# [The exercise]
Please rewrite everything from the start of the records down to the line containing "I will 165,292.", swapping "magnifier" for "magnifying glass" and leaving all else unchanged.

# [Input records]
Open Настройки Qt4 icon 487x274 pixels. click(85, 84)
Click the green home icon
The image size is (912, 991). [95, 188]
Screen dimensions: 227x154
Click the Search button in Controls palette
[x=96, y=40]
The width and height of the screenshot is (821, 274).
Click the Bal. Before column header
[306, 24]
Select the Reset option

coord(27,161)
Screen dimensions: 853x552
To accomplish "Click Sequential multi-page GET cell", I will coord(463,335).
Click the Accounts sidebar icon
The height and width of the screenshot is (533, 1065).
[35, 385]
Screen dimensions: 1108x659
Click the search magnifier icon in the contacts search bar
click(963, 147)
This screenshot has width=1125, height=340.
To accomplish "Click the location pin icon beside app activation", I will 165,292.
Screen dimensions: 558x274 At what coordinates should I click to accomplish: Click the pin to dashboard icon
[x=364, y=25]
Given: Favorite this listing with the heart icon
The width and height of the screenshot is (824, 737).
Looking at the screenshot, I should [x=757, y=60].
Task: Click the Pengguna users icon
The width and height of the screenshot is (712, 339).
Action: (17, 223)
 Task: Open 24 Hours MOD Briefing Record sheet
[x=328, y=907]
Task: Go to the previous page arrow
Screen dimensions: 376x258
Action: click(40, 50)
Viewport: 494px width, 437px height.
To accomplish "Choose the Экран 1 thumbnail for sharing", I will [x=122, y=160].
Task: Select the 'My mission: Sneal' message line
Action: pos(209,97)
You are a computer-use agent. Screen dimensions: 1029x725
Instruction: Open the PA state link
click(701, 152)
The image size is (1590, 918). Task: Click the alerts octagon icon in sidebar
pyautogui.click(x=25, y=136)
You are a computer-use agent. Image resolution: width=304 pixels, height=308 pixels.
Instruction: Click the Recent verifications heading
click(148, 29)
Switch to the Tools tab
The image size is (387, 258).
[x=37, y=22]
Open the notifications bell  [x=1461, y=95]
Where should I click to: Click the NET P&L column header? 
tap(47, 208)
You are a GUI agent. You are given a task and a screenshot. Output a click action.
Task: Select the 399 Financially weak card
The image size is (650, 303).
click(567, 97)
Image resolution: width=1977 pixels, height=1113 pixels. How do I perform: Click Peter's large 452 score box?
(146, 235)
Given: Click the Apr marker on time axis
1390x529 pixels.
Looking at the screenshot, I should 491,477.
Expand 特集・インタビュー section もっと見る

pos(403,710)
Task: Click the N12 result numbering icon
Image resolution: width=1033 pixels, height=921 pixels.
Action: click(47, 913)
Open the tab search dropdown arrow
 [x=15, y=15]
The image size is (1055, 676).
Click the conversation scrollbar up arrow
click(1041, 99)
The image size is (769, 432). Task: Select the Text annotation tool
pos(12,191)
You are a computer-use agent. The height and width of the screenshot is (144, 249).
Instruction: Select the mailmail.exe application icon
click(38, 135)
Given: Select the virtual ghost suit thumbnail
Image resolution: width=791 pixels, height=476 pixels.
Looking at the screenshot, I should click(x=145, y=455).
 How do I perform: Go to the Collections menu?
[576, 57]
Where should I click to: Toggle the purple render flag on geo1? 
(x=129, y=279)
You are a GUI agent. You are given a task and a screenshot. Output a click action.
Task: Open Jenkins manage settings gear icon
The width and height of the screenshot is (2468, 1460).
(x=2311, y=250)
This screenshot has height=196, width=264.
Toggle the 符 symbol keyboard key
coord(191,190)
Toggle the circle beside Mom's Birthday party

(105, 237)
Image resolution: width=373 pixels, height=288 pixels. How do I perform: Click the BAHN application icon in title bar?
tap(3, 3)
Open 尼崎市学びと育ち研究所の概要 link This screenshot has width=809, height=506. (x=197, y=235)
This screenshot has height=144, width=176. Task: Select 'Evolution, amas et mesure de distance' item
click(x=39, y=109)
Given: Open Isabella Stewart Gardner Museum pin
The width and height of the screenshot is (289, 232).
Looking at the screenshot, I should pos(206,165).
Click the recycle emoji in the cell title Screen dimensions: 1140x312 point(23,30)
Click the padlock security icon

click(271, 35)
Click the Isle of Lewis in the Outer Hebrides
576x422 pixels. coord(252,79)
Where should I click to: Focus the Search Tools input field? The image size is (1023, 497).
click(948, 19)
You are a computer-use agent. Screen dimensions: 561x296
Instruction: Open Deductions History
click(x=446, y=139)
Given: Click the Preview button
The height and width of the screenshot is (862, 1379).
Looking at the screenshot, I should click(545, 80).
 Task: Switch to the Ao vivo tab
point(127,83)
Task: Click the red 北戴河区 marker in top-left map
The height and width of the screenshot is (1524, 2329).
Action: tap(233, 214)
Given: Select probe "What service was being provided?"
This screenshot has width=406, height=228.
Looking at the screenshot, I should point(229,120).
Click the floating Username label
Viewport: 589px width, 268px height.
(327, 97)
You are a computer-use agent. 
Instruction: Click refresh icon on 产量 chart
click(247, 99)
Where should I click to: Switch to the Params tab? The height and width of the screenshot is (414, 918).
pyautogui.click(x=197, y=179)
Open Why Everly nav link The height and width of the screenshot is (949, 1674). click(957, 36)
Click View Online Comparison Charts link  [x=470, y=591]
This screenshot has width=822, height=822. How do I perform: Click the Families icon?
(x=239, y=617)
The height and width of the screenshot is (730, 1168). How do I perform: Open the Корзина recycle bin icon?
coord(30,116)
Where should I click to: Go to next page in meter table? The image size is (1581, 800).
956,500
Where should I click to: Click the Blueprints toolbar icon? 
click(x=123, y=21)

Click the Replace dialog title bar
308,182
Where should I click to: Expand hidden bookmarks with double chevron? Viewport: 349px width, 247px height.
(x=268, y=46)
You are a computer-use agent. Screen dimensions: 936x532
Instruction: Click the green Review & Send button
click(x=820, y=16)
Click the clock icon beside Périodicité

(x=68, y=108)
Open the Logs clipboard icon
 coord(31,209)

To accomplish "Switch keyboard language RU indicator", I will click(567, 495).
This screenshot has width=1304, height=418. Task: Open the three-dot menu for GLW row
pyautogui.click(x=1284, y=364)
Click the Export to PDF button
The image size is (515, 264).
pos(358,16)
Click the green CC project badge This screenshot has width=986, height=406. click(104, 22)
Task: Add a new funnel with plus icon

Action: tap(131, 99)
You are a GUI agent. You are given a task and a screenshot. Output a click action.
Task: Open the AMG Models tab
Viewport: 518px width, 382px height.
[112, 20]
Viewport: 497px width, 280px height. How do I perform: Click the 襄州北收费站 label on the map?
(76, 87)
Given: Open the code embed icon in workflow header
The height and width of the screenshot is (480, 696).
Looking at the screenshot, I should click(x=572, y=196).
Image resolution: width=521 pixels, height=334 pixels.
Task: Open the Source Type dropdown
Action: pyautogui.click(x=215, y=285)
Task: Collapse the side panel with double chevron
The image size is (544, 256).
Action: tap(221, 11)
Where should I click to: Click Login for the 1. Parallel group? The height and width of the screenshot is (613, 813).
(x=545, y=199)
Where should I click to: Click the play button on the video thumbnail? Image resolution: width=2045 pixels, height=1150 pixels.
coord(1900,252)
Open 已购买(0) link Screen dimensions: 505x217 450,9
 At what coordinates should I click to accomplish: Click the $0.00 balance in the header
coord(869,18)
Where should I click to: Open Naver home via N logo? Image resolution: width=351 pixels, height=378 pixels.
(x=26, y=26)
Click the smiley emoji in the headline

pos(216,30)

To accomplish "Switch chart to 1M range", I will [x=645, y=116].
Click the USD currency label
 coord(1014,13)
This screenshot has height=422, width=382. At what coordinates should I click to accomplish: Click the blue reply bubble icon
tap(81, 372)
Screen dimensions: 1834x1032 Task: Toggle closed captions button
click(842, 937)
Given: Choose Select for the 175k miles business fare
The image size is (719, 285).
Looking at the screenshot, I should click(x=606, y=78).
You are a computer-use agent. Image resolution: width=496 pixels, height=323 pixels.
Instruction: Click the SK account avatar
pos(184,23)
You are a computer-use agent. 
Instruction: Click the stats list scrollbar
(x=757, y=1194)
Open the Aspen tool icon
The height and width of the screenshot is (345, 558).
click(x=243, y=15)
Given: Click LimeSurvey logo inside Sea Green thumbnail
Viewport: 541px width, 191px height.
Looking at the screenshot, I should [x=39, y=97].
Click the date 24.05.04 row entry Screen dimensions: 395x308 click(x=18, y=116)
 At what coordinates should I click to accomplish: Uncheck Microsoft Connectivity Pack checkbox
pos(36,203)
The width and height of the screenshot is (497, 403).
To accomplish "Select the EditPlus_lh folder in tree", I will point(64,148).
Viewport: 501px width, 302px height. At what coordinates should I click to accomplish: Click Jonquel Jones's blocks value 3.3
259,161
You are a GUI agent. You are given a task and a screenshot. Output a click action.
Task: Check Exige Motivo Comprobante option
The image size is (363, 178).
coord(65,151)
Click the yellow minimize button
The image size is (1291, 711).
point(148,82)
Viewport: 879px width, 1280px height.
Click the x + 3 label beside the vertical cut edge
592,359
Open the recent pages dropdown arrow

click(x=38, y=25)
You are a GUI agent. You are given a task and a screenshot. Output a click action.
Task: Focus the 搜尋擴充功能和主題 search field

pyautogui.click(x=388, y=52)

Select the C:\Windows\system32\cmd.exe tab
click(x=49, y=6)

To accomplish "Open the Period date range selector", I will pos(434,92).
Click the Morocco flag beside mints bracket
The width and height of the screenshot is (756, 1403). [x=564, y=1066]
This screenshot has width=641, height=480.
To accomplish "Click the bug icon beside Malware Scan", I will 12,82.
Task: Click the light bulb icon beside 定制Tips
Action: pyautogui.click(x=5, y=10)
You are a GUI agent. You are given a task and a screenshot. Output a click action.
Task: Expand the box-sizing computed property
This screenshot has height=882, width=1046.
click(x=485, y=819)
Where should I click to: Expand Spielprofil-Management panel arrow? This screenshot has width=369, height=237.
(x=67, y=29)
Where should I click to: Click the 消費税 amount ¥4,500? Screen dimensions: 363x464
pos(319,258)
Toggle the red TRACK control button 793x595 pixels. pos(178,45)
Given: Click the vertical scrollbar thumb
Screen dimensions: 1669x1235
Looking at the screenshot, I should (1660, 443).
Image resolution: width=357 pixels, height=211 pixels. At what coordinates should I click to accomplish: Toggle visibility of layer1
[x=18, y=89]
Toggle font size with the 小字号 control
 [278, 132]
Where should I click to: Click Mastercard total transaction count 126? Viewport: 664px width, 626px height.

# [Result]
Open Настройки Qt4 icon 487x274 pixels. click(85, 84)
Click the green home icon
The image size is (912, 991). [95, 188]
Screen dimensions: 227x154
Click the Search button in Controls palette
[x=96, y=40]
The width and height of the screenshot is (821, 274).
Click the Bal. Before column header
[306, 24]
Select the Reset option

coord(27,161)
Screen dimensions: 853x552
To accomplish "Click Sequential multi-page GET cell", I will coord(463,335).
Click the Accounts sidebar icon
The height and width of the screenshot is (533, 1065).
[35, 385]
Screen dimensions: 1108x659
Click the search magnifying glass icon in the contacts search bar
click(963, 147)
This screenshot has width=1125, height=340.
To accomplish "Click the location pin icon beside app activation", I will 165,292.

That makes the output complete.